Wednesday, December 20, 2006

As a number of SOCAL papers reported this week, Peter "Sana" Ojeda was sentenced to 14 years on various RICO charges having to do with selling dope and collecting taxes. If he serves his entire sentence, he'll be 78 when he comes out. As a lifelong reputed Emero, Sana will no doubt be placed in the Pantheon of legendary brothers along with Huero Flores, Chy Cadena, Joe Morgan, Hatchet Mike and a handful of others. While there's some dispute as to whether the idea of taxation was original to him, there's no question that he was the first to launch that particular initiative and enforce it with extreme measures. History will have to give him the credit for that.

What was a first a mere trial balloon, the idea of street taxes took off and became more successful than anyone on either side of the law had imagined. Frankly, the Emeros really had no idea that the neighborhoods were going to fall in line as quickly as they did. We're at the point now where tax resistance is isolated to a few cliques that, despite all efforts to bring them into the fold, remain holdouts. The overwhelming majority of neighborhoods, however, got with the program and continue to salute the blue flag, happily or otherwise.

The issue of taxation can't be viewed as a standalone phenomenon. With the taxation came a significant consolidation of power, a huge network of intelligence and naturally, large amounts of cash. The concept of consolidation, or as a business theoretician might call it, vertical integration, is one that policy makers, politicians, activists and, to some degree law enforcement, has yet to fully understand or deal with. Some, even when presented with irrefutable evidence, continue to insist on the model of "disorganized" crime.
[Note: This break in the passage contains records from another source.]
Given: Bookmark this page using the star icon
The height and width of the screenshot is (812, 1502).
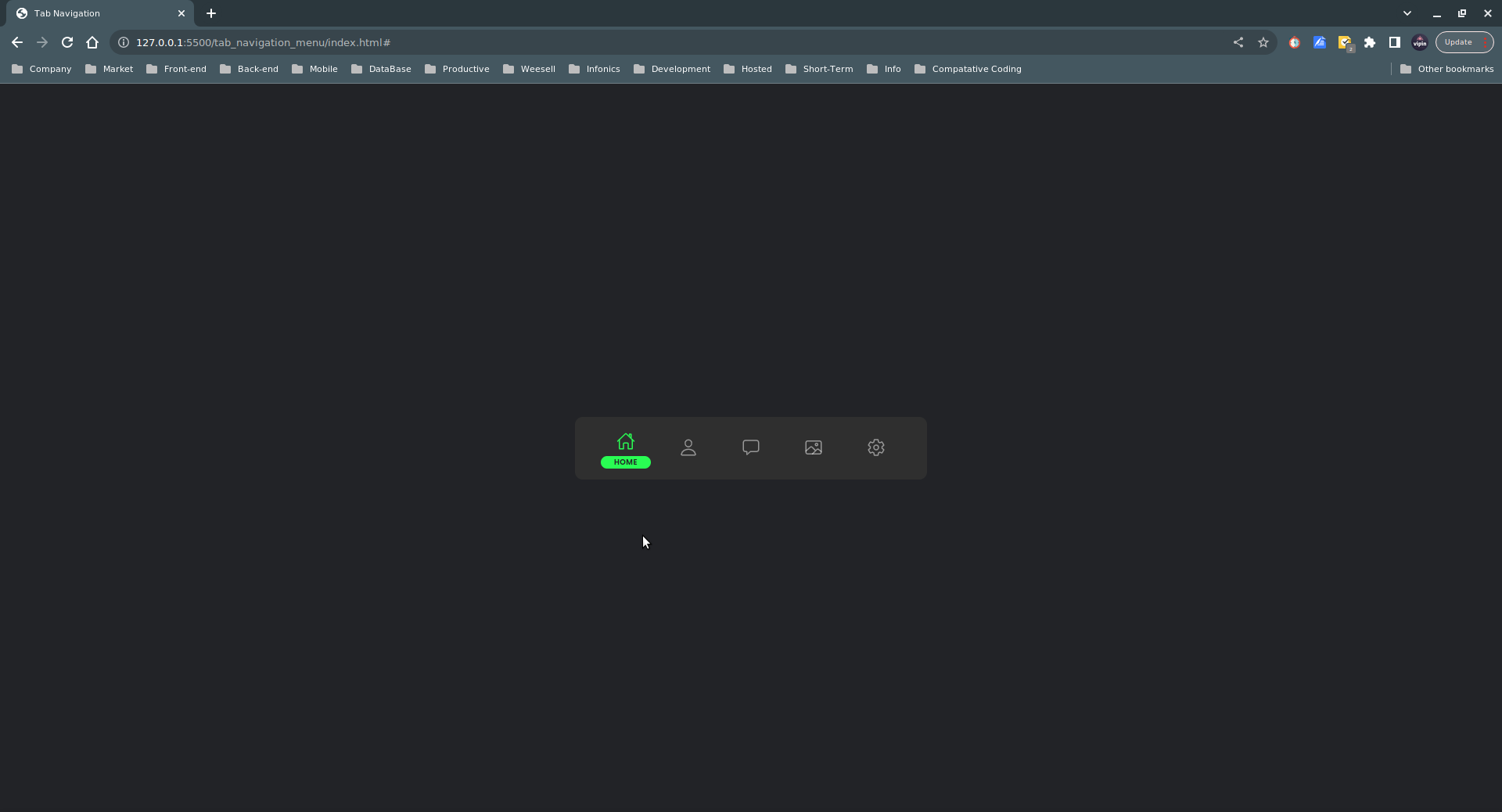Looking at the screenshot, I should click(1263, 42).
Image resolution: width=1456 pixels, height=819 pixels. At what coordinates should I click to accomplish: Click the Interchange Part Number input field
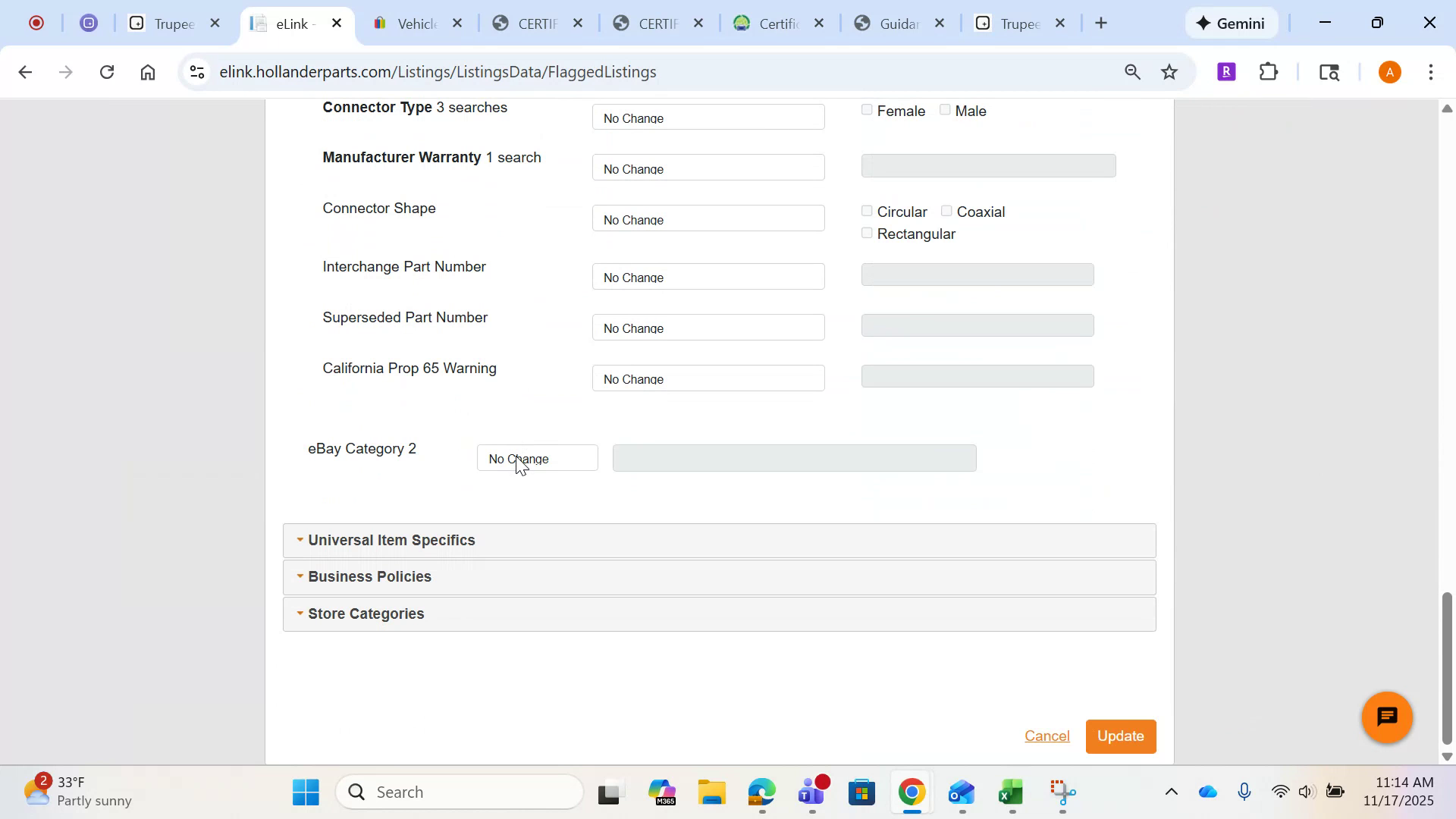click(977, 275)
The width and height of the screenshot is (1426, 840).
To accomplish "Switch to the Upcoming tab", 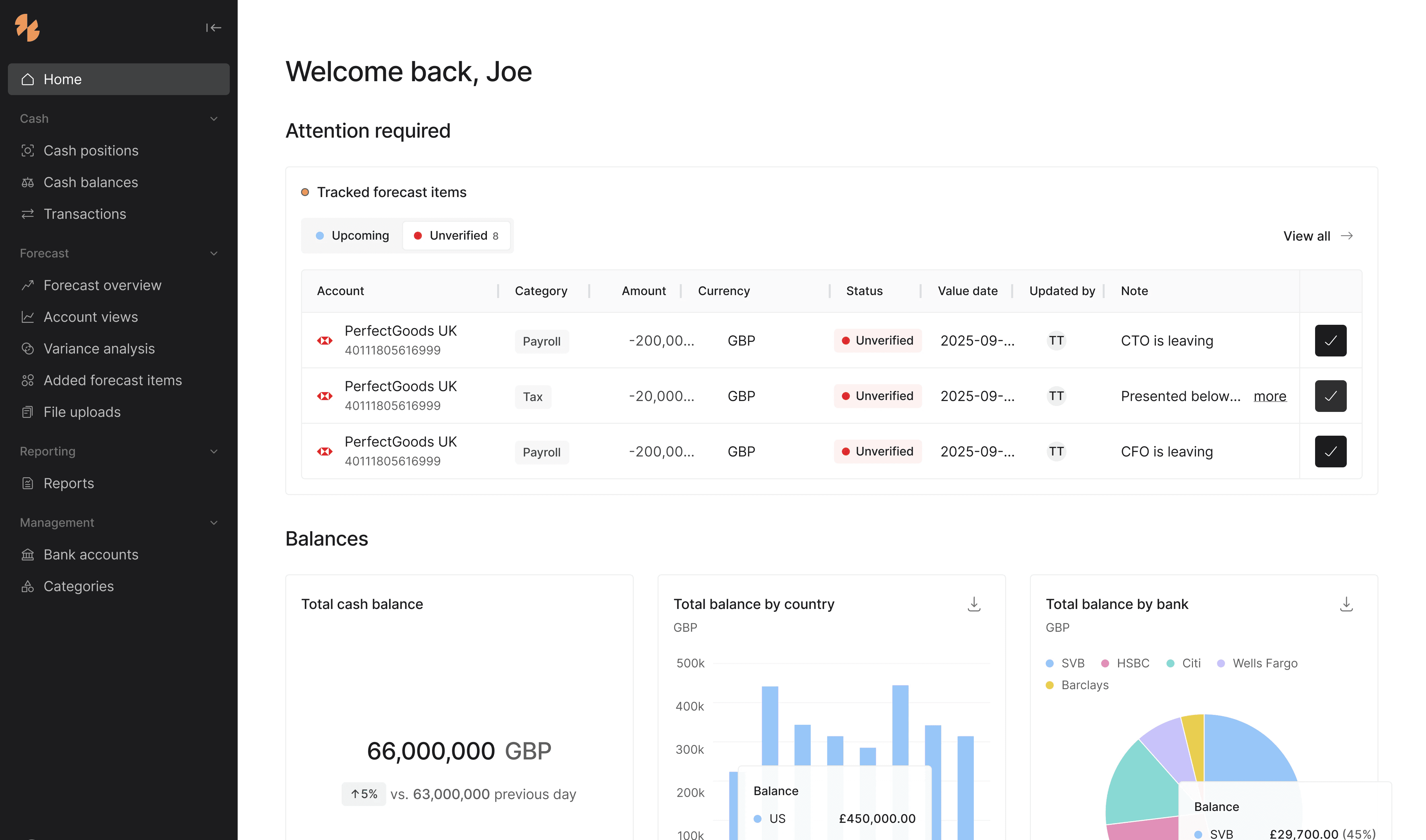I will tap(353, 235).
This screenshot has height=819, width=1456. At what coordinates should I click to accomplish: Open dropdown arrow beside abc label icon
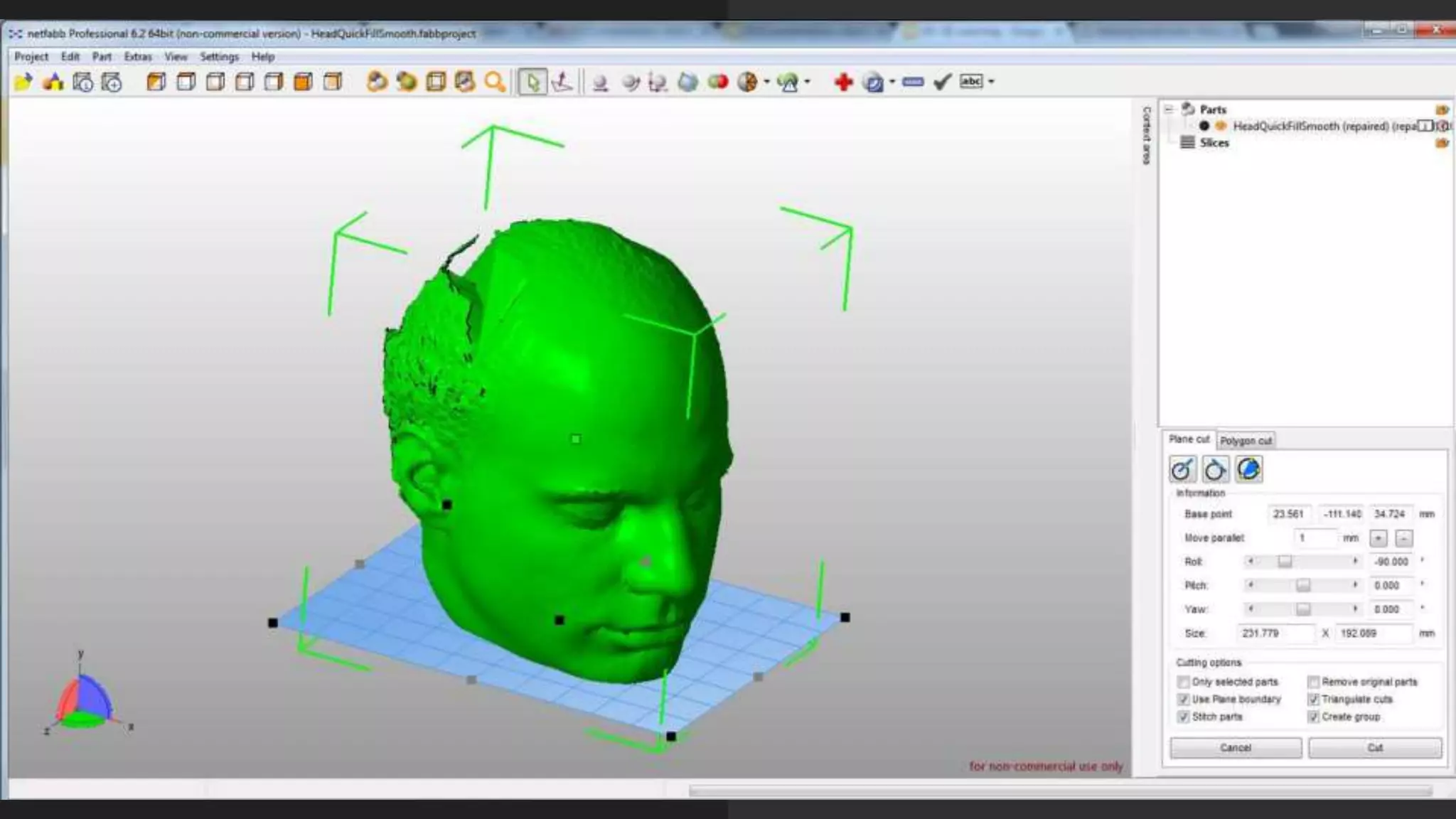(x=991, y=82)
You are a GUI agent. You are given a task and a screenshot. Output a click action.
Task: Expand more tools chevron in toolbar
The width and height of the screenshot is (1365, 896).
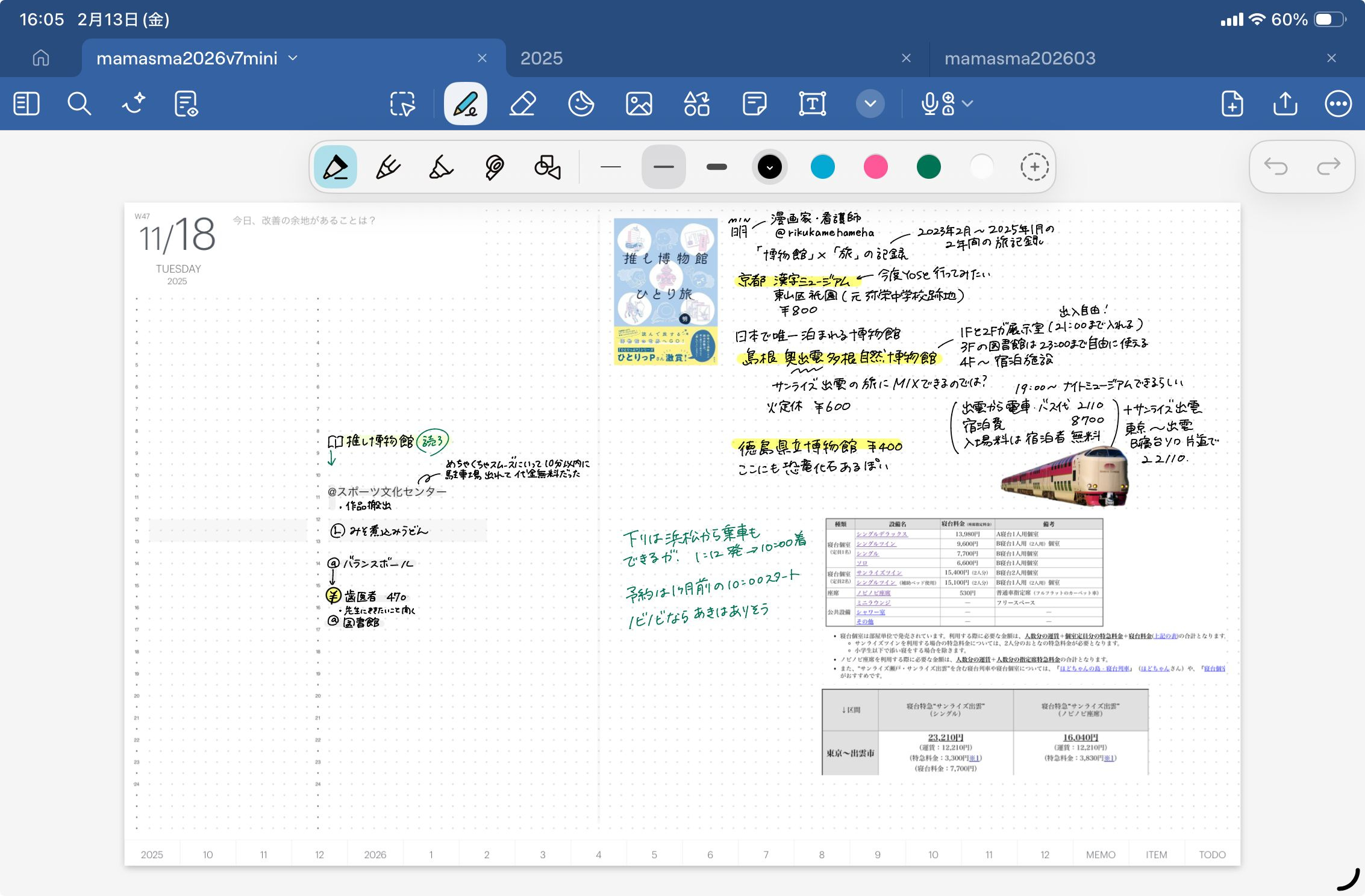coord(870,104)
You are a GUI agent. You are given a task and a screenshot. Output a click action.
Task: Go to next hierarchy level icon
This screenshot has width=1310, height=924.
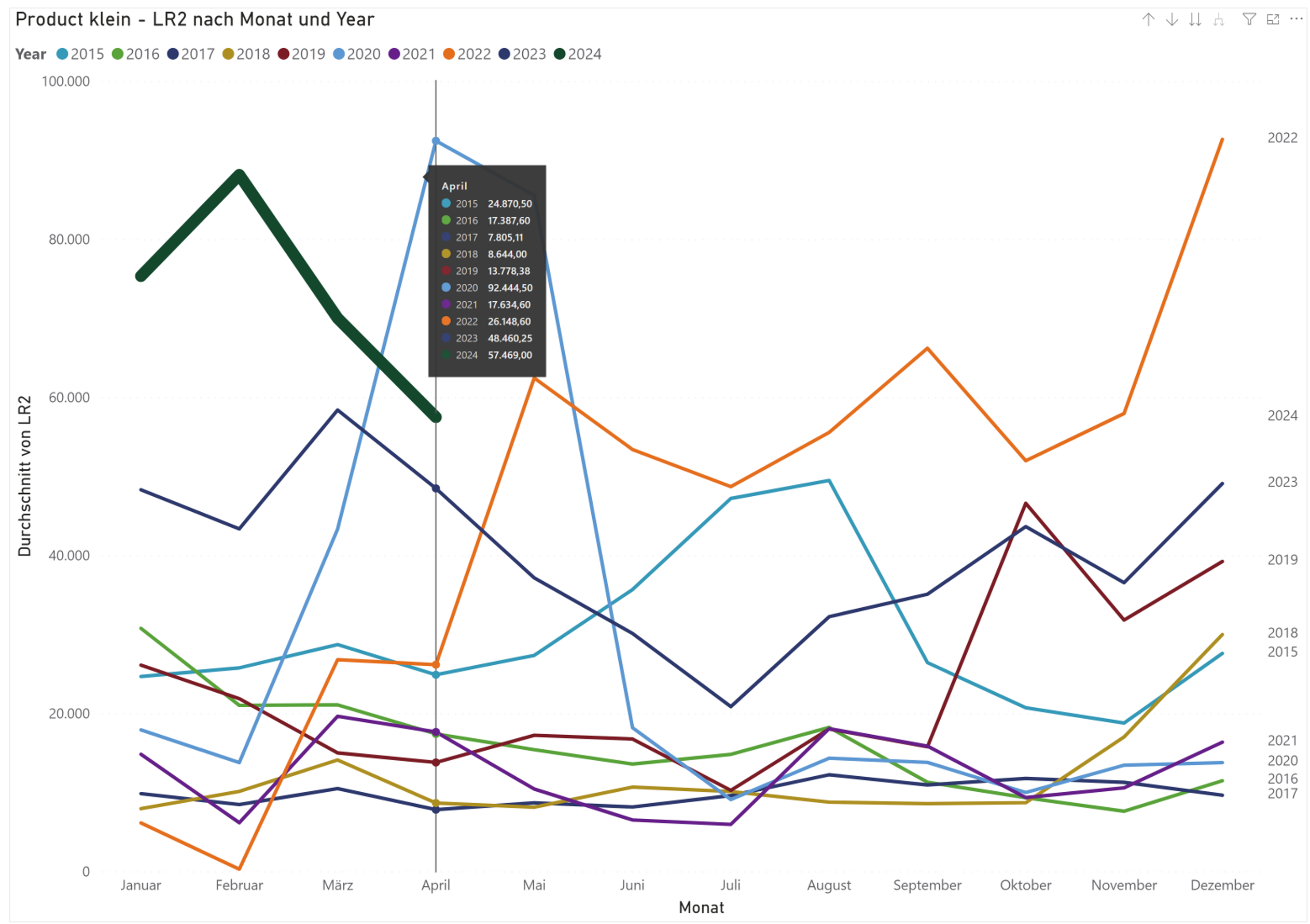pos(1195,20)
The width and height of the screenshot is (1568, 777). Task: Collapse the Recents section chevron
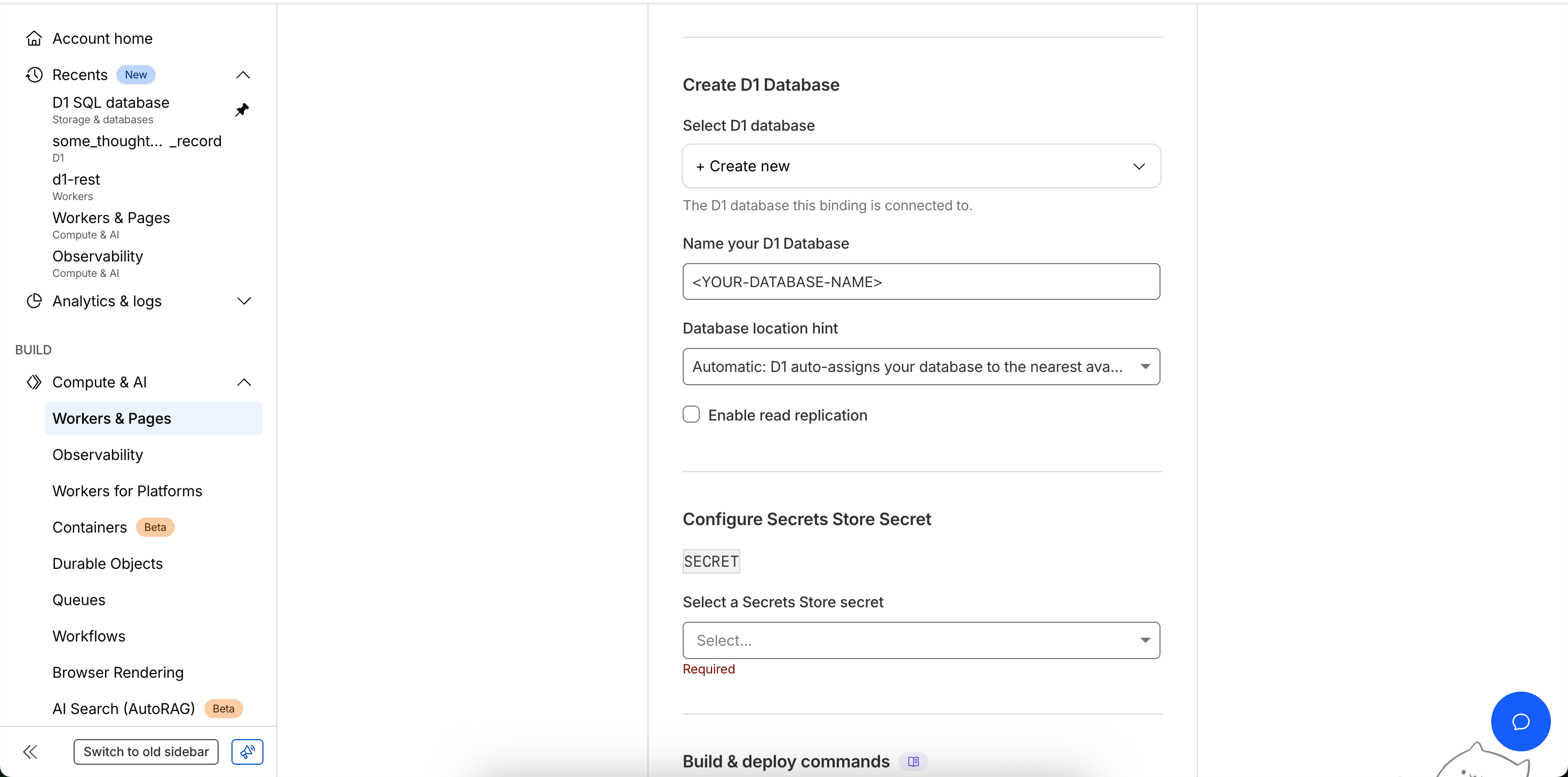(x=243, y=74)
If the planned LA "gang Czar" is ever to succeed, the first lesson he, or she, will have to learn is that the problem has to be tackled from top down. With a combination of suppression at the top and intervention at the bottom, there may be a chance to break the chain of command, disrupt the internal policy structure and enforcement and deprive the mid-level and senior level managers of the next generation of recruits.